Sul suo viso apparve un'espressione pensierosa e schioccò la lingua sul palato, per poi incrociare i miei occhi. - Ti innervosisci se ti dico una cosa?-

- Ma perché tu, Giovanni e Luca quando dovete dirmi qualcosa, che sapete già che mi farà arrabbiare tra l'altro, iniziate la frase praticamente allo stesso modo?- quasi risi, se solo non fossi stata in ansia per quello che mi doveva dire. - Sembra un mantra, mettete agitazione. Comunque dimmi.-

Passò le dita leggere sulla mia pancia, come per farmi rilassare, dandomi così la conferma che mi avrebbe detto qualcosa di poco gradevole.
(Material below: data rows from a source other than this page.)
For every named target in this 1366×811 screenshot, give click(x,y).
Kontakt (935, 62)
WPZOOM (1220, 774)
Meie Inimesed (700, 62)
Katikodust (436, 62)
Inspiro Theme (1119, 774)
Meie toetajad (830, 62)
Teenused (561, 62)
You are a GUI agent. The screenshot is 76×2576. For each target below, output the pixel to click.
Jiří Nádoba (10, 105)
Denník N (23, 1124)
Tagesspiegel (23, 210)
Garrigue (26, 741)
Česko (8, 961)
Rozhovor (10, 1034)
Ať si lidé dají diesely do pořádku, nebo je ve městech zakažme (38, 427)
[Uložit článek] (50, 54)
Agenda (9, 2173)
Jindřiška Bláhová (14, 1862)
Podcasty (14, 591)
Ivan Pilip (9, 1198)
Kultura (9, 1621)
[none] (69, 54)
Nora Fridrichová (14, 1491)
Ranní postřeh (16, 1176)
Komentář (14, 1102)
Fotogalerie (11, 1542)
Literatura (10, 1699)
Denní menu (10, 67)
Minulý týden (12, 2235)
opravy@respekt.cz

- Perché noi tre ti conosciamo bene.- affermò con fare ovvio, con un piccolo sorriso che sparì subito. - Beh, al centro sportivo c'è una specie di bar, e la tipa che lavora là ci ha provato con me più volte. All'inizio pensavo di aver frainteso, ma poi anche altri miei compagni l'hanno notato e me l'hanno detto. Le ho detto che sono fidanzato, comunque, ovviamente.-

Pesai le sue parole per qualche secondo e poi risposi. - Tutto qua? Nel senso: fatti suoi se vuole fare una figura di merda con te che non la caghi.-

- Sei davvero calma?- gli diedi un pugnetto sul petto, sentendo l'ironia nella sua voce. - Scherzi a parte, è molto invadente, ed è una cosa che mi ha molto infastidito. Ieri sono stato chiarissimo, spero di non doverne parlare più. Te l'ho voluto dire perché era giusto che lo sapessi.-

Lo baciai delicatamente sulle labbra. - Lo apprezzo, grazie.-

- Non vedo nessuna al di fuori di te.- mi strinsi forte a lui, sentendo le sue parole. Feci aderire la mia schiena al suo petto, mentre lui prontamente mise il braccio sul mio fianco, per poi accarezzarmi la pancia con la mano. Mi vennero i brividi quando le sue mani leggermente fredde toccarono la mia pelle.

- Sono la ragazza più fortunata del mondo.- poggiai la mia mano sulla sua e gli accarezzai il dorso. - Comunque sappi che io e Paloschi ora parliamo, abbiamo un rapporto civile e mi ha dato pure dei consigli su di te.-

- Lo so, ricorda che sento tutti in squadra.-

- Ah già, alcuni momenti dimentico che ho a che fare con delle vecchiette annoiate di un paese.- lui rise alle mie parole, ma io feci finta di nulla. - Comunque avevi ragione, è un ottimo amico.-

- Lo è, sono contento andiate così d'accordo.- mi baciò la spalla nuda - Domani ti porto al centro sportivo, così saluti Castro.-

Annuii appena, ma rendendomi conto che probabilmente aveva gli occhi chiusi, parlai. - Va bene...-

- Tranquilla, non ti chiederò di metterti a fare la cheerleader della SPAL. Non ti chiederei mai di tifare un'altra squadra, so quanto tieni al Cagliari.-

- So che lo sai, mi conosci bene, amore.- sgranai gli occhi rendendomi conto del modo in cui l'avevo chiamato e si accorse immediatamente anche lui, visto che smise di accarezzarmi. - Scusa... io... ceh...-

- Ehi, sta calma.- fermò il mio giro di parole inutile e confuso. - Mi piace, lo amo. Sia il modo in cui mi hai chiamato sia il modo dolce in cui l'hai detto. Non ti imbarazzare.- no, non dovevo, assolutamente. Mi era venuto spontaneo, ma in fin dei conti era normale dopo esserci detti "ti amo". Ero completamente affidata a lui, mi stavo aprendo e fidando come con nessuno mai prima.

- Hai ragione... solo che è stato strano.-

- Ma bellissimo, piccola.- mi strinse più forte a sé e appoggiò il mento sulla mia spalla, cullandomi quasi tra le sue braccia.

Non c'era nulla di sbagliato. Era così naturale, tutto. Come se dovesse andare così per forza e basta. E se era l'unico modo in cui doveva andare: a me andava benissimo.